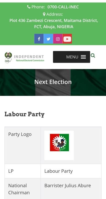Select the Party Logo table cell
Screen dimensions: 106x199
[x=23, y=145]
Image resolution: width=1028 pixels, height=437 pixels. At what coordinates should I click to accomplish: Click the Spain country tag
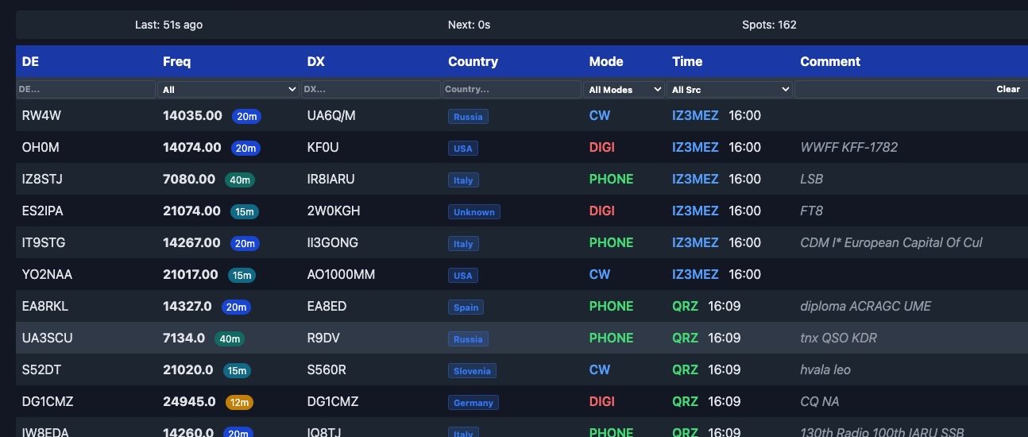(466, 307)
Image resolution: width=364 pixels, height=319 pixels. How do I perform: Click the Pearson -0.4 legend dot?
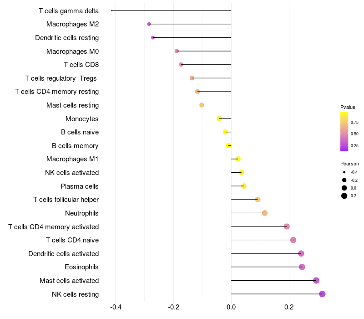tap(344, 172)
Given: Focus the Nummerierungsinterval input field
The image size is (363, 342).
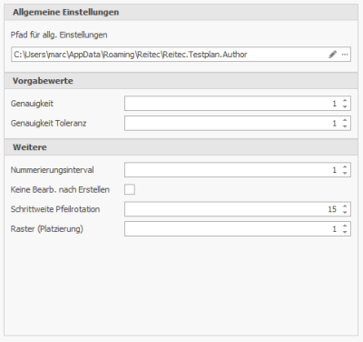Looking at the screenshot, I should (x=238, y=170).
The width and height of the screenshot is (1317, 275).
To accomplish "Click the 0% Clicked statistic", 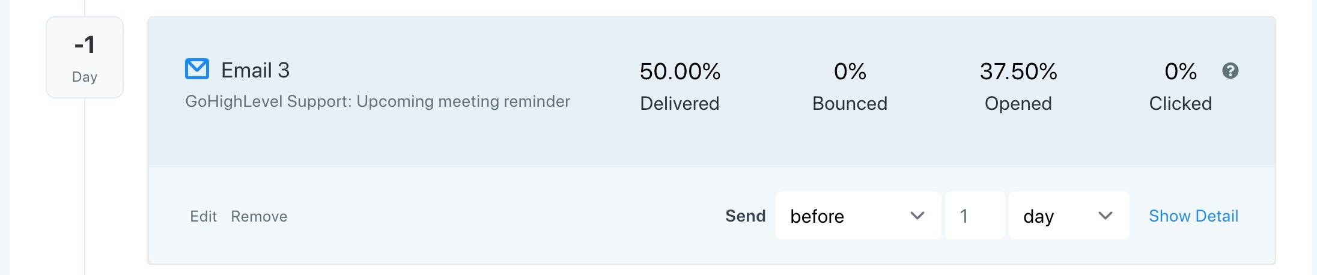I will (x=1181, y=86).
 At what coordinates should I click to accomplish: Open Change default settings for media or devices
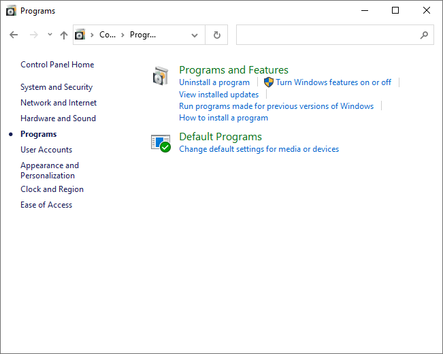pos(259,149)
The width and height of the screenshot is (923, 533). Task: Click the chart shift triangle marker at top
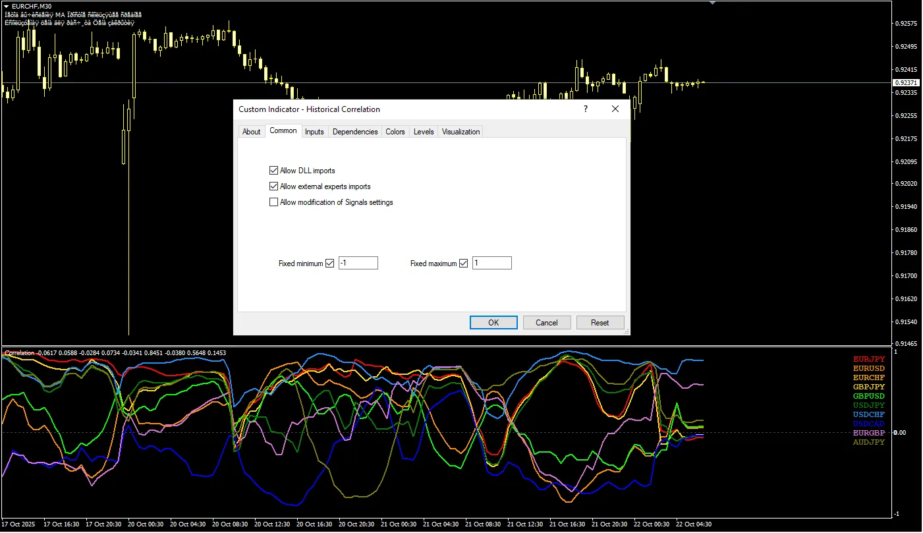(x=712, y=3)
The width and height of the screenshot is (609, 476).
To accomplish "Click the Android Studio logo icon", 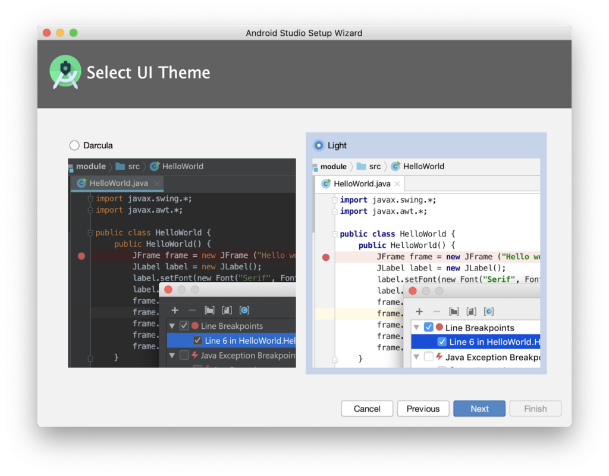I will tap(65, 72).
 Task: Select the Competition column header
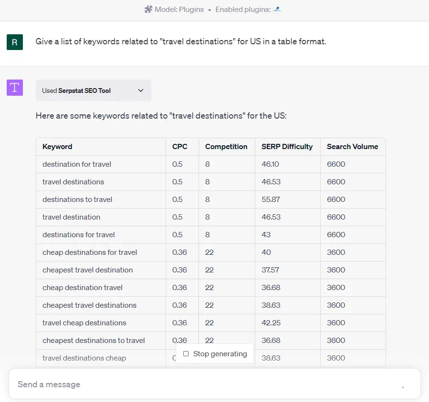click(226, 147)
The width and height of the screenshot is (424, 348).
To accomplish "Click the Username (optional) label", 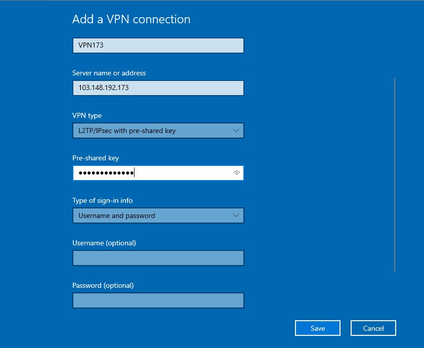I will point(104,243).
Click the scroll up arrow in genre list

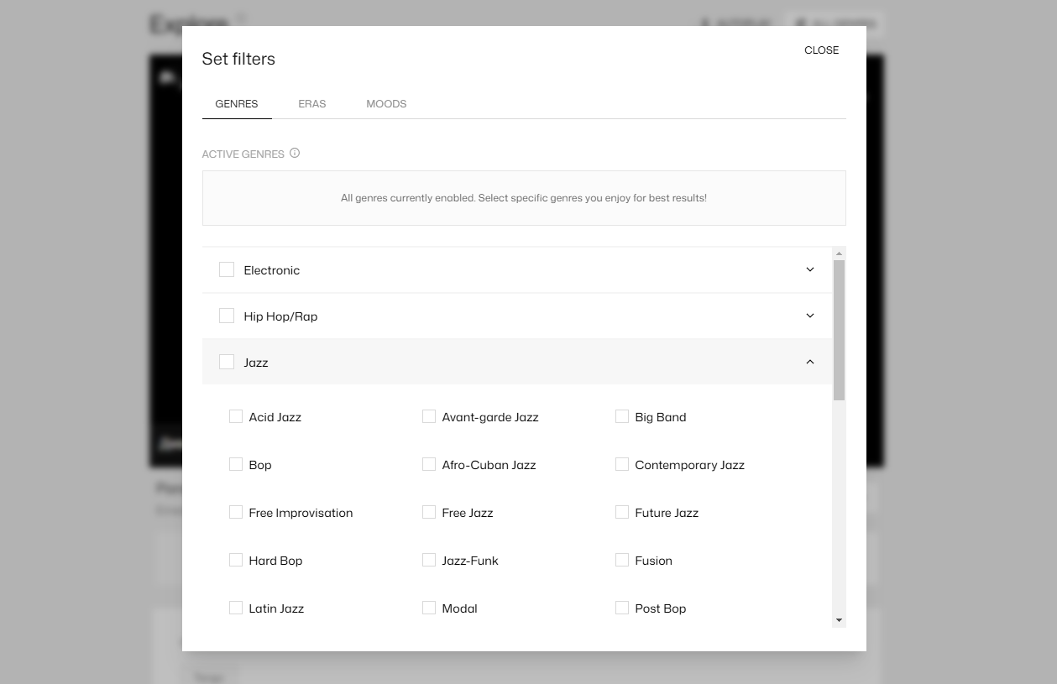[839, 253]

- TRY IT: Look above and copy only the lines from the one holding "Image resolution: width=1028" to the one holding "The width and height of the screenshot is (1317, 275).", both included, exactly, minus the pictures.

- TASK SOLUTION:
Image resolution: width=1028 pixels, height=437 pixels. At what coordinates should I click to accomplish: Click the Spain country tag
(466, 307)
Image resolution: width=364 pixels, height=319 pixels. How do I perform: Click the Pearson -0.4 legend dot?
tap(344, 172)
Given: Focus the Nummerierungsinterval input field
The image size is (363, 342).
Looking at the screenshot, I should (x=238, y=170).
The width and height of the screenshot is (1317, 275).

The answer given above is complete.